Long-standing elite advocacy organizations that rallied around the Tea
Party label in 2009 and 2010, like FreedomWorks and Americans for
Prosperity, were crucial to the Tea Party phenomenon, providing funding
for national rallies and conservative candidates, and focusing
attention on well-practiced spokespeople to represent the Tea Party in
the media and in Washington. But the national advocates have only
tenuous ties to the grassroots Tea Party groups and are in no way
accountable to the Tea Party at the local level. Their policy agenda is
different as well. FreedomWorks and Americans for Prosperity have
sought major reforms of Social Security and Medicare for years -- long
before the Tea-Party label gained currency.
Cutting these programs is unlikely to appeal to the grassroots Tea
Party, but local Tea Party members are only marginally aware of the
national advocacy occurring in their name. Asked about national groups,
local activists tended to shake their heads in confusion. In a typical
complaint, one leader of a local Arizona Tea Party group told us,
"sometimes when you sign up for a site, it puts out tentacles," sharing
information so that visitors receive a bewildering array of emails from
other groups.
Tea Partiers also receive their information primarily, or in some cases
exclusively, from Fox News and talk radio, outlets that are unlikely to
turn a critical eye on conservative advocacy organizations. This lack
of connection between grassroots and elite Tea Party-ism may allow
Romney to placate the wealthy opponents of Social Security and Medicare
without irking the Tea Party base.
For both Romney and Gingrich, appealing to the Tea Party is a bit of a
stretch. Both men have been around too long not to have taken positions
too moderate for the new, extreme-right, tea-infused Republican Party.

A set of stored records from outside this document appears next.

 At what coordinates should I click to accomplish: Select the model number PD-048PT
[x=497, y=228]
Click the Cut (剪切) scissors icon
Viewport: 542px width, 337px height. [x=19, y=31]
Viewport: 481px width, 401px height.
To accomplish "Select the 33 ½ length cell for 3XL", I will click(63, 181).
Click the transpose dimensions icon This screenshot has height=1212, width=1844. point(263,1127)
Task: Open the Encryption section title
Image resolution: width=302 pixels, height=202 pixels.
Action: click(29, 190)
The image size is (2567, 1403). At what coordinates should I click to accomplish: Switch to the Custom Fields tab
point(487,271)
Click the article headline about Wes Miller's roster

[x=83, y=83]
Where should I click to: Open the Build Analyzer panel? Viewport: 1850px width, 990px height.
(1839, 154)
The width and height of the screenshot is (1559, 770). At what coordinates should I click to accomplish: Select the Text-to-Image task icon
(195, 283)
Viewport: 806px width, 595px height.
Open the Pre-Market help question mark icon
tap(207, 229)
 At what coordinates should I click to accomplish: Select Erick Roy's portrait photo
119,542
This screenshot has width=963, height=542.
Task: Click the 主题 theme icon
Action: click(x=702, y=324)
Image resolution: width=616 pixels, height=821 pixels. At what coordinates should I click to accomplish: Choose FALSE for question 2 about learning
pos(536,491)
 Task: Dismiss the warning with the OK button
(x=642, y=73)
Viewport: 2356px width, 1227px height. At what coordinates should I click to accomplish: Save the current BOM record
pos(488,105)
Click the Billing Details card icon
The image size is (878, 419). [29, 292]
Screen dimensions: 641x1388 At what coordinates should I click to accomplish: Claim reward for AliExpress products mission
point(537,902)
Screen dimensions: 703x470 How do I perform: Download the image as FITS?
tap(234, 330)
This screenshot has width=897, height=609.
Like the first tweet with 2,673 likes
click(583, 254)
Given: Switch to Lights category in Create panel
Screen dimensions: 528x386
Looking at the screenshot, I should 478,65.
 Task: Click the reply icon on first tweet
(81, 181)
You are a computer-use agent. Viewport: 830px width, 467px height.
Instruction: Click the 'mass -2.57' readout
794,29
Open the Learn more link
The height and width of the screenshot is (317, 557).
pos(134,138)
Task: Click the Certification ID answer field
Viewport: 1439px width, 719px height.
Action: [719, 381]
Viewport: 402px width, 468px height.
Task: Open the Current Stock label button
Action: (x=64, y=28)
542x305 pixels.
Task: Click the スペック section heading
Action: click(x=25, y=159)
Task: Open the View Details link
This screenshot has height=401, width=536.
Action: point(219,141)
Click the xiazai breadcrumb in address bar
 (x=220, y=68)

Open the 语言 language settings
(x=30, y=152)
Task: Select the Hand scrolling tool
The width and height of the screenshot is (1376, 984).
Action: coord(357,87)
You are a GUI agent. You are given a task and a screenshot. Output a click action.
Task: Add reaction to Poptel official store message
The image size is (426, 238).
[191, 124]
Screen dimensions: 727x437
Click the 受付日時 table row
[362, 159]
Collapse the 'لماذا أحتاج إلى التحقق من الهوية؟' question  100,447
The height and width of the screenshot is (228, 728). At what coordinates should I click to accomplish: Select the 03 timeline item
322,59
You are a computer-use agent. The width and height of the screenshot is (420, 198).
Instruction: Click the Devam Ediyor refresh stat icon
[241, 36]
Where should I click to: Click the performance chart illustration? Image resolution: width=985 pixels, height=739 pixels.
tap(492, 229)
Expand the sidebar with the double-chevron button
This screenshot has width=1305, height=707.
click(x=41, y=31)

In particular, there is little Romney can do to make Tea Party
activists enthusiastic about him during the primary season. Though his
claims to a businessman's expertise should appeal to the many small
business owners in the Tea Party, no one we interviewed had good things
to say about anything but his potential electability.
But Republican primary voters, including those in the Tea Party, want
to win the 2012 general election. As one Tea Partier told us, Romney is
"not quite conservative enough - but we have to get Obama out." They
will overlook past heresies, even "RomneyCare," in a candidate they
believe can win the general election.
As long as the big Tea Party funders back Romney's candidacy or stay on
the sidelines, Romney has a good chance of riding out other candidates'
surges in popularity and using his vast organizational and financial
advantages to beat out his opponents for the Republican nomination. At
that point, the grassroots Tea Party members will have little
influence; instead, momentum will shift even further towards the elite
policy advocates. And these well-funded groups, which benefited from
the Tea Party's momentum in the first years of the Obama
administration, will continue to seek their own policy goals, including
those at odds with the positions of local Tea Partiers.
Theda Skocpol, a professor of government and sociology at Harvard
University, and Vanessa Williamson, a graduate student in government
and social policy at Harvard, are the authors of the new book "The Tea
Party and the Remaking of Republican Conservatism."